Pero uno de sus fuertes es llevar la vocería de temas prestacionales de los retirados. La Asociación se ha dedicado a exigir tanto al gobierno de Álvaro Uribe, como al de Juan Manuel Santos, mejores condiciones de salud o laborales. “Cuando uno solicita una cita en el Hospital Militar, la cita se puede demorar dos o tres meses”, dijo a La Silla el General (r ) Quiñones. El vicepresidente de Acore explicó que otro de los temas en disputa tiene que ver con el salario en retiro de los oficiales (que no es suficiente, según dice), y temas de vivienda. Pero también insiste en que el descontento por esto no ha impedido relaciones cordiales con el gobierno.

“El Ministro de Defensa se ha reunido con nosotros, y ha propuesto soluciones a estos problemas que son difíciles, porque requieren una asignación presupuestal”, explicó el General (r). Dice que como el Ministro actual, Juan Carlos Pinzón, es hijo de un coronel retirado (Rafael Pinzón) y muy cercano a las Fuerzas Militares, en Acore le agradecen haber reconocido los reclamos en salud y salarios que exigen los militares.

Así que, si bien Acore no tiene el respeto de todos los militares retirados y tampoco mucha atención de los activos y su influencia real en los asuntos militares es mínima, tampoco es un cero a la izquierda, salvo cuando quiere que se caiga un Presidente.

De acuerdo a un artículo de El Tiempo, en 1996, el entonces presidente de Acore, General (r) Hernando Zuluaga García, hizo parte de un grupo de militares retirados que pidió infructuosamente la renuncia del presidente Ernesto Samper. “La dignidad de la República está por encima de los cargos, por altos que sean, de las personas que los ocupan. Si estas personas son inferiores a esa dignidad que el pueblo colombiano les concedió, tienen que ser leales con Colombia y dejar su puesto”, dijo Zuluaga.
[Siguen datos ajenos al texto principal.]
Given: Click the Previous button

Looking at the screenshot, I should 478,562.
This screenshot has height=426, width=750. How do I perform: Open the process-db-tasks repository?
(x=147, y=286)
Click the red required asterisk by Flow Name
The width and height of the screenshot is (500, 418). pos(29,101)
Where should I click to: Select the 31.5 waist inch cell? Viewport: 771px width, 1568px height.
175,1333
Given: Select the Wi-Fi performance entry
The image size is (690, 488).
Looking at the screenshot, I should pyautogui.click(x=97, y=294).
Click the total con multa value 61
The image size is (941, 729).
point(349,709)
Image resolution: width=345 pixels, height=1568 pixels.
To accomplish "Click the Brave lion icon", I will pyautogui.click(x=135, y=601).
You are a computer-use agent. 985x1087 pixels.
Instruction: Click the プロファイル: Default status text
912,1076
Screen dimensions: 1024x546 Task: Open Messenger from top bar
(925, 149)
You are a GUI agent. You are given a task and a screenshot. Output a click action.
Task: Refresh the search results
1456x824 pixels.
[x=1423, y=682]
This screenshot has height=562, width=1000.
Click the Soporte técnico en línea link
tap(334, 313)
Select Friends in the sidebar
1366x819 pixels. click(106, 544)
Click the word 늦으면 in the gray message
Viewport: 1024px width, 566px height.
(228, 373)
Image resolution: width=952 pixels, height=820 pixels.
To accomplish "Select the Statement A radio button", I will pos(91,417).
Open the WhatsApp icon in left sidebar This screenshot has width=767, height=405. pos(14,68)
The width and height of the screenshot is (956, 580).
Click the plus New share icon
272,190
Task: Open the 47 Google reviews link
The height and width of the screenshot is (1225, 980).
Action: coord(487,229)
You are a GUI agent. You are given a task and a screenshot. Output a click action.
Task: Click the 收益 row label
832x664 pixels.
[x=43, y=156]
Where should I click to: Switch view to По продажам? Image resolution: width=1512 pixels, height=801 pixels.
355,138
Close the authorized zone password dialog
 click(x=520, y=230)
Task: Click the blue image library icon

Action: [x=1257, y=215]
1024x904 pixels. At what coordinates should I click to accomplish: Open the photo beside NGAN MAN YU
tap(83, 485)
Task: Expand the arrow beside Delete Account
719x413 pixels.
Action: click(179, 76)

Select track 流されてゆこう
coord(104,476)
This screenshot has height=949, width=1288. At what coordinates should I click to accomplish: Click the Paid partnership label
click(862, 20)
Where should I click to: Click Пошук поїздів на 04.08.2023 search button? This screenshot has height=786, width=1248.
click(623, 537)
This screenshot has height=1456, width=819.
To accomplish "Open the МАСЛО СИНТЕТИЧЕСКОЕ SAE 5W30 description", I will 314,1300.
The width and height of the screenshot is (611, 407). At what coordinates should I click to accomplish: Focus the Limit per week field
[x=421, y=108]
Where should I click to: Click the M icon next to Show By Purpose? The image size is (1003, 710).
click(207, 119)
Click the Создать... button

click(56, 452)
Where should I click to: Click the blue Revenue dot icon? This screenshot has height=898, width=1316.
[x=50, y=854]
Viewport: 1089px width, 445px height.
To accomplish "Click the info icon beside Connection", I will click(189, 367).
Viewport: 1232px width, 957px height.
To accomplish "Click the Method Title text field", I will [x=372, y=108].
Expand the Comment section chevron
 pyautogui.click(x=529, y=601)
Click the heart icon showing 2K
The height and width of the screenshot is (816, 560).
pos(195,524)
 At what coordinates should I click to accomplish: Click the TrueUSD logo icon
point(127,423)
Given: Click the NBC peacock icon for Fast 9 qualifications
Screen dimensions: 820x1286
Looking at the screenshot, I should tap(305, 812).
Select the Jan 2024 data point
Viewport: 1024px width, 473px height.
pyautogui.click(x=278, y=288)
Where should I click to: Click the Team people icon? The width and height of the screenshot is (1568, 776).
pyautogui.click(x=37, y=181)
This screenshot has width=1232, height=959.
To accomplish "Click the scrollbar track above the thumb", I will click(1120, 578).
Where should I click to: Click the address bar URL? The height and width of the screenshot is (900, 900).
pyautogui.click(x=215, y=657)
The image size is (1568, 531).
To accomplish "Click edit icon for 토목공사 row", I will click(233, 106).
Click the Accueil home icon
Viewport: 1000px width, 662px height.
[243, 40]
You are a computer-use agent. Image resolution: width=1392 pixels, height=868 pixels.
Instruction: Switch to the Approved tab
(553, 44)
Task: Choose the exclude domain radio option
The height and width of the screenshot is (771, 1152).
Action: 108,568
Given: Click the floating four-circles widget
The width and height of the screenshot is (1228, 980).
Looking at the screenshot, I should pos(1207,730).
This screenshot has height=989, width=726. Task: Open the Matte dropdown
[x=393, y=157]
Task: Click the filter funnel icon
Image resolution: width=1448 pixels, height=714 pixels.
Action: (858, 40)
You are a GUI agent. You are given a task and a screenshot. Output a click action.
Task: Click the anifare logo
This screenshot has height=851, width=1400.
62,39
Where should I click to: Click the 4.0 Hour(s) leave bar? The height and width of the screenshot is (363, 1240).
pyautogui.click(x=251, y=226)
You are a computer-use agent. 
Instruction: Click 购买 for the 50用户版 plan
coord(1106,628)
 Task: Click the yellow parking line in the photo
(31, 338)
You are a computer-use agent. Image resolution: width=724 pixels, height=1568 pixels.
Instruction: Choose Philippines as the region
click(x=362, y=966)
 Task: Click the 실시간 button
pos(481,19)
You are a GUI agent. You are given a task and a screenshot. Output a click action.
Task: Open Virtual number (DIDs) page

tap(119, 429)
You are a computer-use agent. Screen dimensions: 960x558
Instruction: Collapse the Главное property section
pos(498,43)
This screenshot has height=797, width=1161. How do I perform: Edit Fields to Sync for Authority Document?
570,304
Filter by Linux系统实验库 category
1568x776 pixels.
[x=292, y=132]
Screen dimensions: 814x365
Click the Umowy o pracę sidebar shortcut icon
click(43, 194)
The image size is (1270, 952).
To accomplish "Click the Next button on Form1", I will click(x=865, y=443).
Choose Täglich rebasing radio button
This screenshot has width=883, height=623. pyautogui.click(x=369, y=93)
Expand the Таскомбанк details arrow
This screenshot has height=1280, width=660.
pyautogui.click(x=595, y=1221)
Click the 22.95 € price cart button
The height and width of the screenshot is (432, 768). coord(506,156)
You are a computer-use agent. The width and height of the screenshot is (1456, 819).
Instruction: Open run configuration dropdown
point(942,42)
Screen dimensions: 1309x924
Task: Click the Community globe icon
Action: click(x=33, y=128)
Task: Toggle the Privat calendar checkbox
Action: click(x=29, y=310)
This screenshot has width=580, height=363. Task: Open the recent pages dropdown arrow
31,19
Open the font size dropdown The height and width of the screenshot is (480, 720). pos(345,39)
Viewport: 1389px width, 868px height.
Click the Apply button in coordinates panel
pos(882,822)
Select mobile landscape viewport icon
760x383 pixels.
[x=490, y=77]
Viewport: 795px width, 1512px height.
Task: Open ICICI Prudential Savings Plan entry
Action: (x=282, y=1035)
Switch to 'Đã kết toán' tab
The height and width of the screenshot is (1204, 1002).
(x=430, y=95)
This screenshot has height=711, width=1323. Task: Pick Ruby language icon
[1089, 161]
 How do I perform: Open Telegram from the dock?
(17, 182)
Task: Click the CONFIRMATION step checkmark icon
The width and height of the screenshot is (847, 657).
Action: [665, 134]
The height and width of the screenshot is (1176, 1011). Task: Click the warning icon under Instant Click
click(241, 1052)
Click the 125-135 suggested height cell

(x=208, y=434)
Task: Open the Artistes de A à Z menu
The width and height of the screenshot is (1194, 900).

Pero las declaraciones no llegaron muy lejos, Samper terminó su periodo presidencial y ahora que vuelve a escucharse que dos miembros de Acore hablan de un ultimátum al Presidente Santos sus aspiraciones no parecen arrancar con mucha fuerza. Sin embargo, no es la primera vez que los militares manifiestan su inconformismo con el Gobierno de Santos y de pronto detrás de lo risible que parece este episodio hay algo más serio que apenas está empezando.